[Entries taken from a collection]
++++++++++

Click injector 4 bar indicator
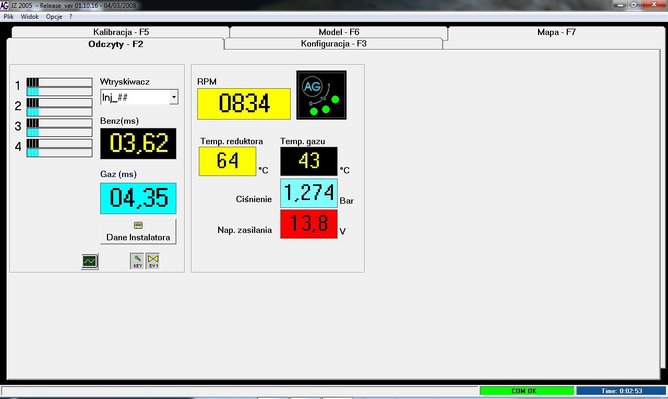 point(59,148)
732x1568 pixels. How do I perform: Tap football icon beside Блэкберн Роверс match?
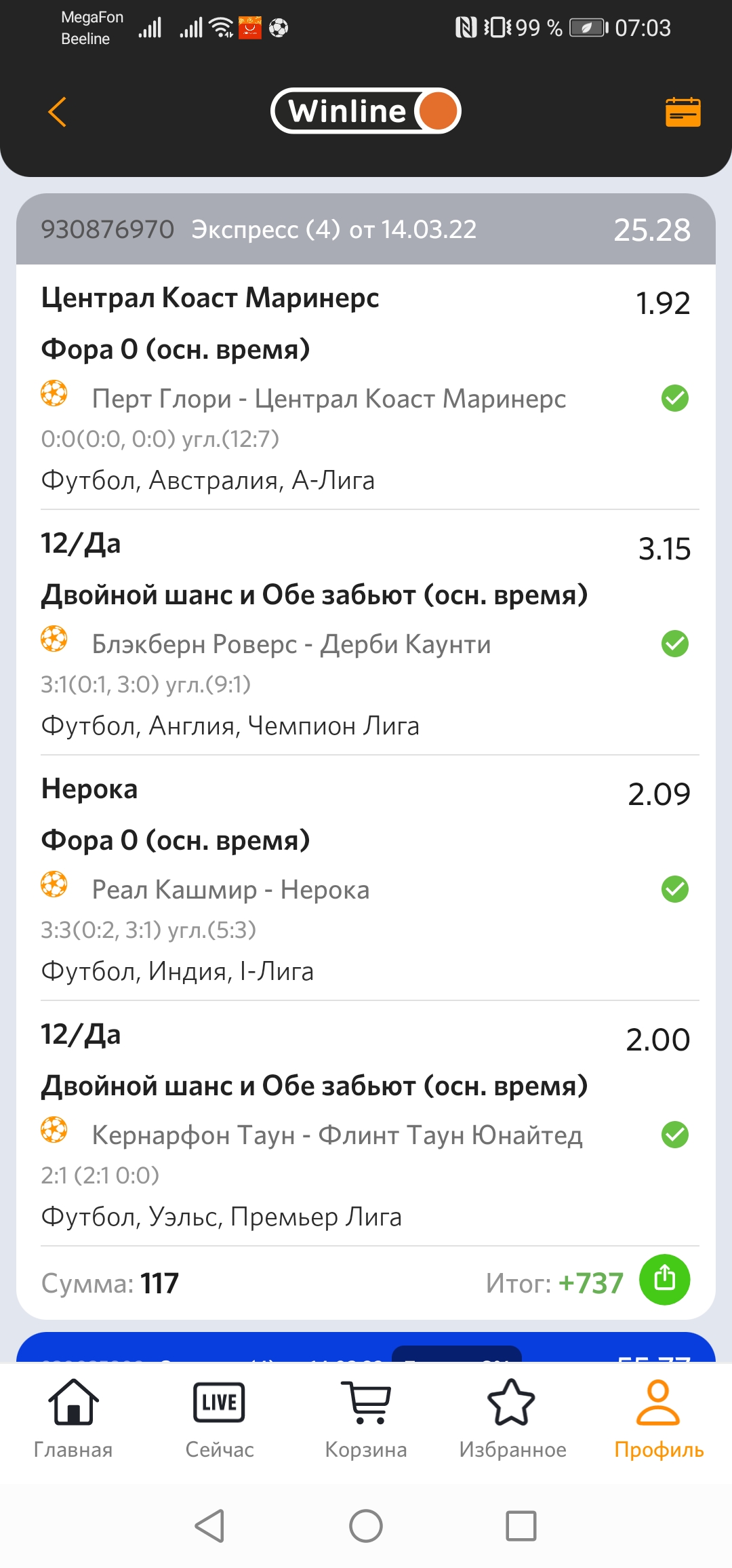54,639
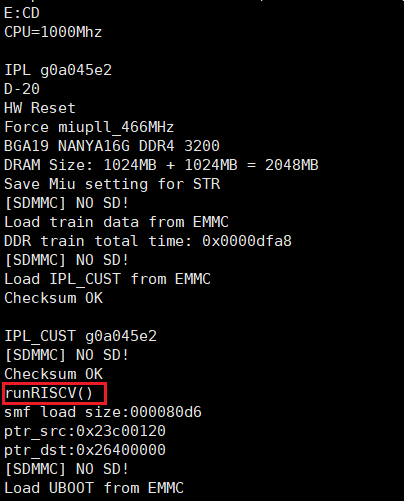404x501 pixels.
Task: Click the E:CD line
Action: [x=22, y=13]
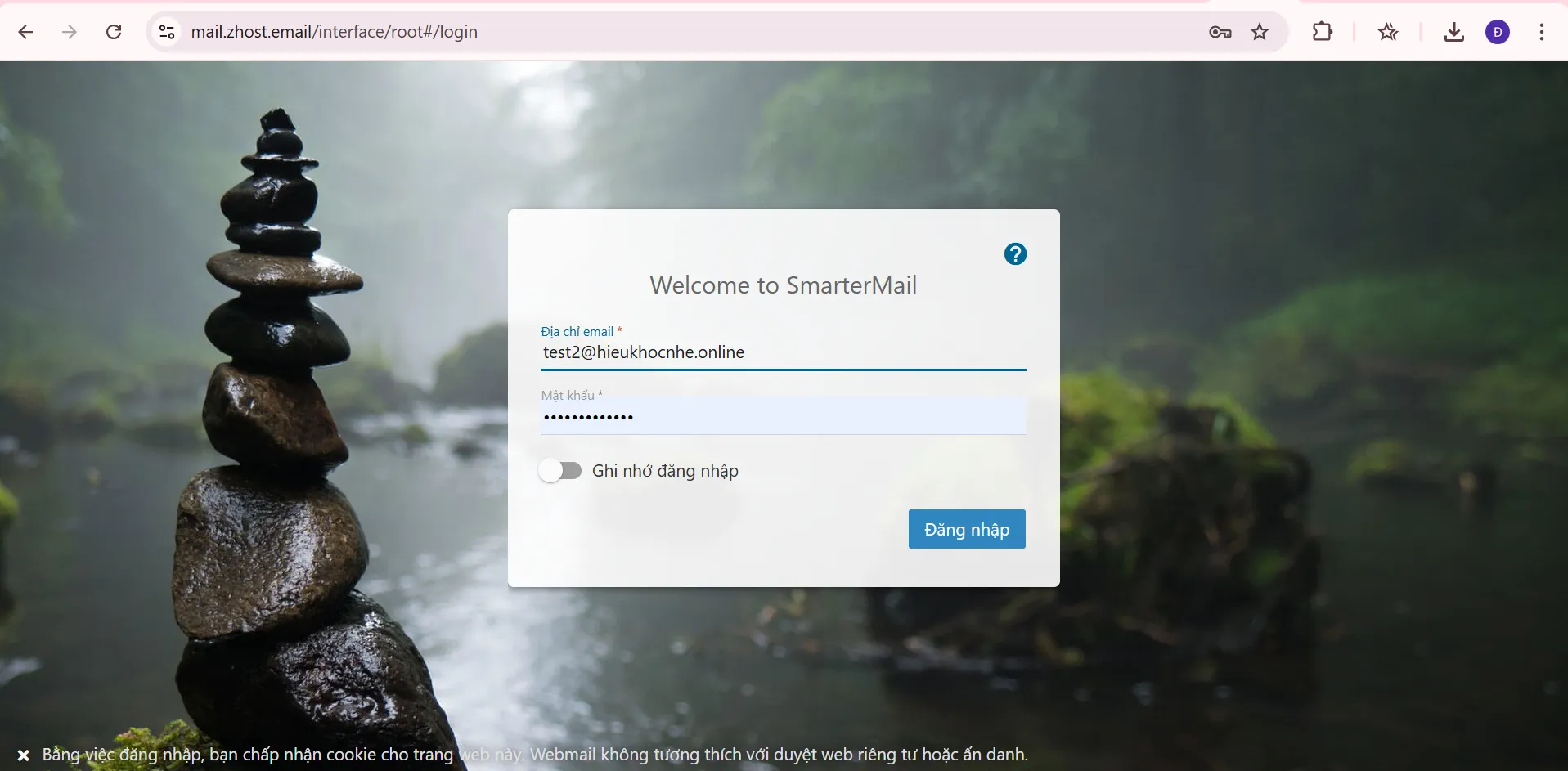
Task: Focus the Địa chỉ email field
Action: [782, 352]
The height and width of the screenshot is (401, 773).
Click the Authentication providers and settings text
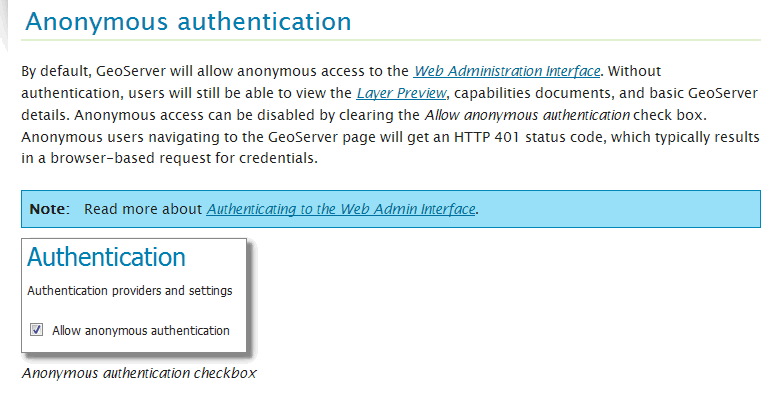[x=130, y=291]
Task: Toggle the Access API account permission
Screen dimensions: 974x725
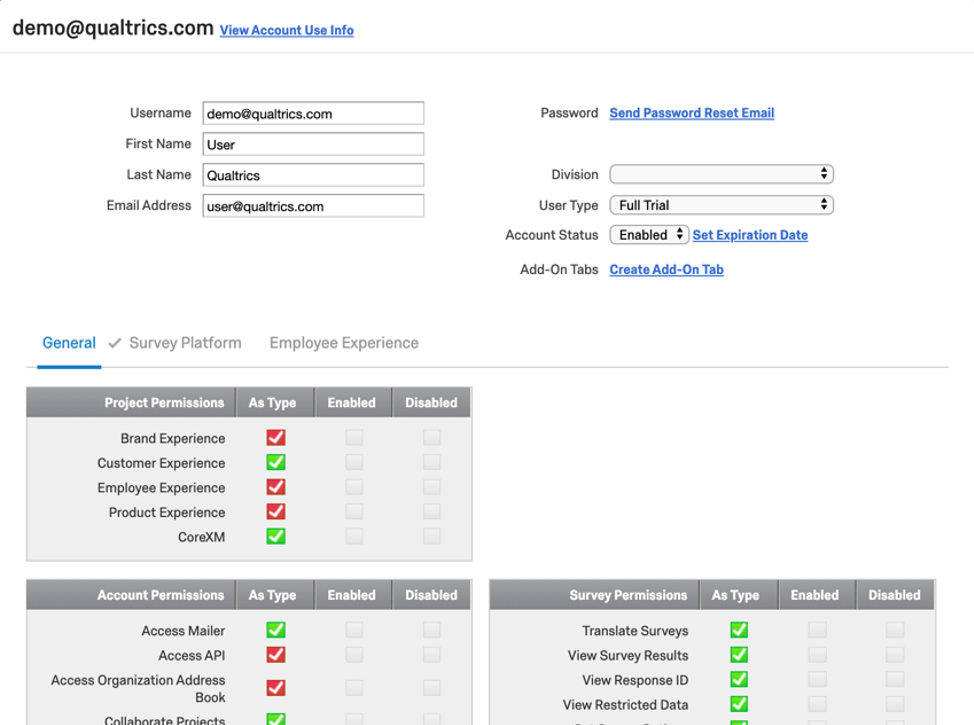Action: click(274, 654)
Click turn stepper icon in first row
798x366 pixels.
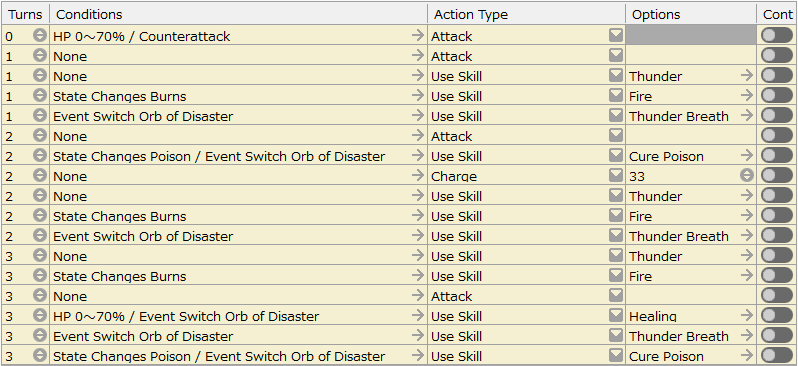pos(40,36)
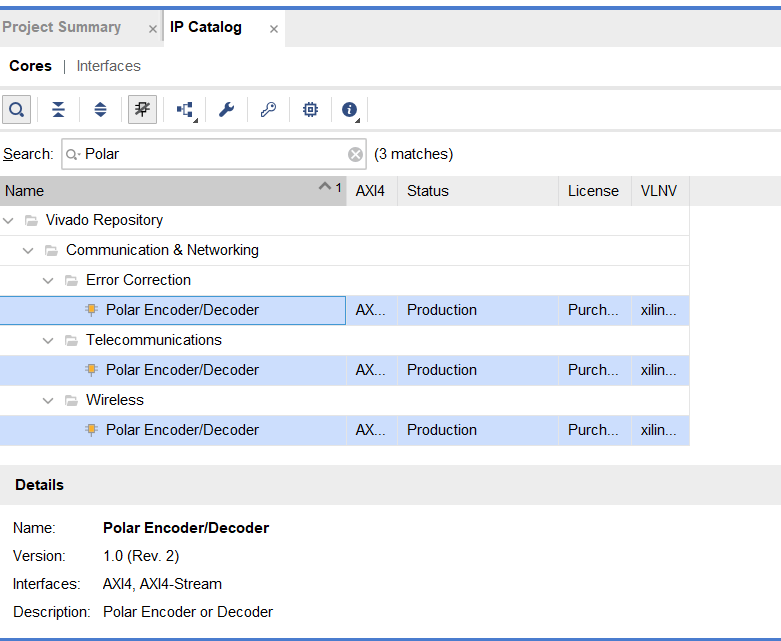Select Polar Encoder/Decoder under Telecommunications
Image resolution: width=781 pixels, height=641 pixels.
pyautogui.click(x=182, y=370)
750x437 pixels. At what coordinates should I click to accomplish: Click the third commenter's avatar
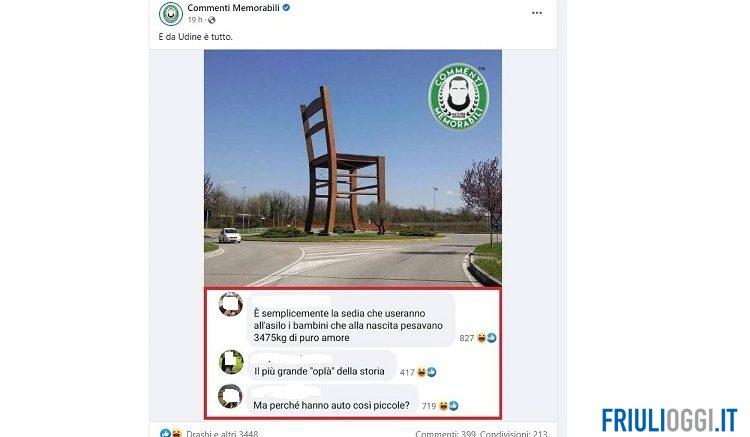pyautogui.click(x=230, y=396)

++++++++++

**Task statement**
Your copy should hold each line above exactly and no pictures at all.

**Answer to this task**
Click injector 4 bar indicator
 point(59,148)
732x1568 pixels. How do I perform: Tap football icon beside Блэкберн Роверс match?
54,639
404x501 pixels.
Task: Click the E:CD line
Action: [x=22, y=13]
Task: Focus the Địa chỉ email field
Action: [782, 352]
The height and width of the screenshot is (401, 773).
Click the Authentication providers and settings text
[x=130, y=291]
Task: Toggle the Access API account permission
Screen dimensions: 974x725
Action: click(274, 654)
Click turn stepper icon in first row
798x366 pixels.
pos(40,36)
Select Polar Encoder/Decoder under Telecommunications
Image resolution: width=781 pixels, height=641 pixels.
pyautogui.click(x=182, y=370)
750x437 pixels. At what coordinates should I click to accomplish: Click the third commenter's avatar
pyautogui.click(x=230, y=396)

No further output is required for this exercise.